T: {eyes clenched shut} Yes, I pulled the lever. The door is completely separated from the track thingy.

BGD: Is the {technical jargon} on the {technical jargon}?

T:
(Long pause while trying to determine what the question is.) Door is broken. Need fix. Come soon.

BGD: Please hold….Hmmm, looks like we can see you at 10:30 or 11:00 at the earliest. Will that be ok?

T: OK? Does it really matter if it’s ok? Will you come sooner if I say “No, you must come sooner!”?

BGD: No.

T: Then I guess it’s ok.

Over the next few minutes I fiddle with the door some more until finally giving up and going inside.

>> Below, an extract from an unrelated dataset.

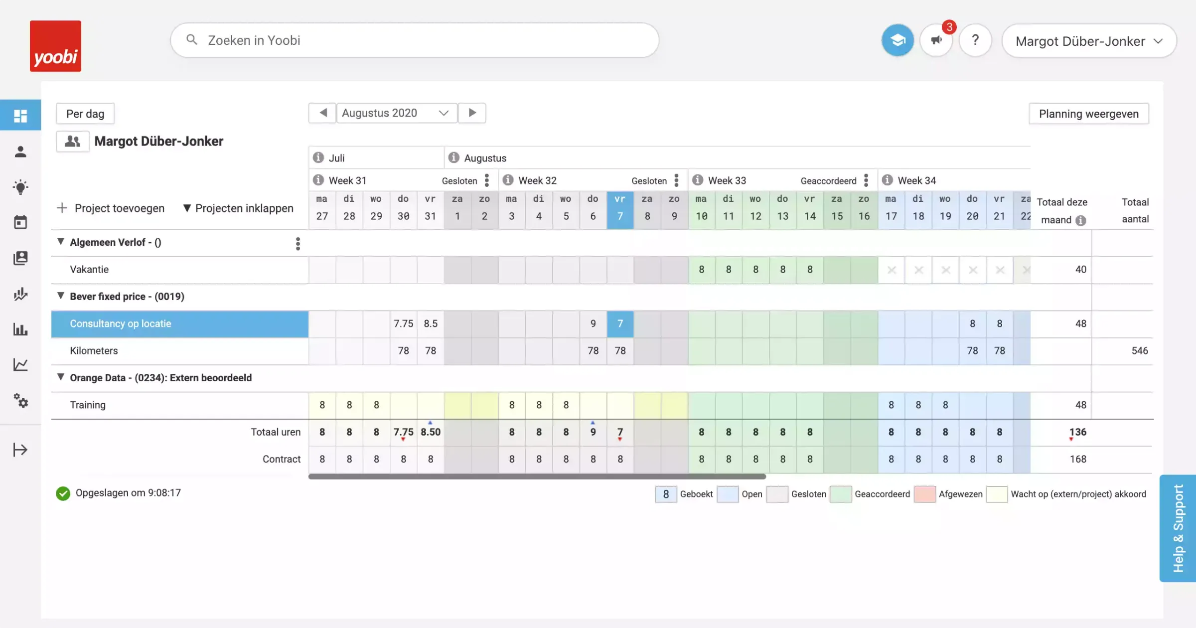Open the megaphone notifications icon
Screen dimensions: 1196x628
[x=936, y=40]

I decide to check my email and find the following from my co-worker, Darryl:
mrburns Yes, I pulled the f   ing handle!
“Boss is wanting Larry and I to come and fix your door so you can come to work. She is not too happy, that is why you should really just call off sick or call me and I could have come to get you this morning. Larry and I don’t want you to get in trouble with Bigger Boss in the corner, and believe that is what will happen if you don’t come in today.

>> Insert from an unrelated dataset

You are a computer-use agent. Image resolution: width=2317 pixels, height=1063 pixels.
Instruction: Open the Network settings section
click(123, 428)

By the way, did you pull the release lever?”

So my boss wants to send my co-workers out to fix my door? I live a half hour from work, it is already 9:30am, what exactly would the point be? At what point did my co-workers become experts in garage door repair? Had they learned this knowledge at The Sally Struthers School of Garage Door and Motorcycle Repair? I tell them thanks but no thanks and spend the next few minutes angrily explaining the concept of a PERSONAL DAY.

After another couple of hours spent pondering the ass chewing I was going
to receive the repairman finally arrived and headed to the garage to have a look. I went with him because I had disassembled half the mechanisms by this point and thought he may need one of the various widgets and sprockets I was holding in my hand. He took one look at the door and said “Your spring is busted.” My response was “What spring?” He looks at me like a child and points to 2 big black coils above the door. “Oh.” He shakes his head at me with disdain and goes to his truck to get supplies to fix my door.

Apparently “Garage Door Inner Workings 101″ is a mandatory class in some high schools but mine sure as hell didn’t offer it. It didn’t look like a goddamn spring, it looked like 2 black coils completely unconnected to anything else. Why in the holy hell would I know what I was looking for? I must be living some kind of charmed life with perfectly functioning garage doors because almost everyone I’ve talked to had some kind of theory on what was wrong with the damn thing.
Anticlimactically, the door is fixed and I will be billed at some point for some number ranging from $134 to $1000 depending on what I am charged for labor. That is the best thing about local shops; they have no idea what to charge you on the spot if they even get around to charging you at all. I fully expect to receive a hand written invoice on the back of an Applebee’s coupon for $22,378.95 at some point over the next 12 months, most likely commanding me to pay in a cashier’s check drawn from the Bank of Bolivia. You know, just to keep the level of fuckery at an all time high.

F2839 Yes, I pulled the f   ing handle!

Comments

6 Responses to “Yes, I pulled the f—ing handle!”
  1. The Dark Lord says:

    The crack team of editors and reporters at RUFKM.net have told me that you’re quite good at “pulling” things, so are you sure you didn’t pull on the release hard enough? Also, were you wearing a Cosby sweater to work that day? Just curious.

  2. TylerDFC says:

    Dear TDL,

    Nope. The standard uniform consists of Osh-Kosh-B’Gosh overalls and pink leggings. It’s a very strict dress policy.

    Thanks for writing!

  3. Captain Boondoggle says:

    And you laughed when I was earning an engineering degree and you were studying poetry in undergrad.

    This is poetic justice.

  4. Catherinette Singleton says:

    “I had no idea what I was looking at, only that bits were dangling.”

    That’s what she said.

  5. The Girl You Don't Bring Home to Momma says:

    For future reference….Call out contagious… I can’t come to work today because my rash is spreading rapidly !

  6. TylerDFC says:

    Catherinette:
    Christ, I walked right into that one. Good show!

    The Girl You Don’t Bring Home:
    With my luck someone in my office is an amateur apothecary and would be able to mix up a quick salve.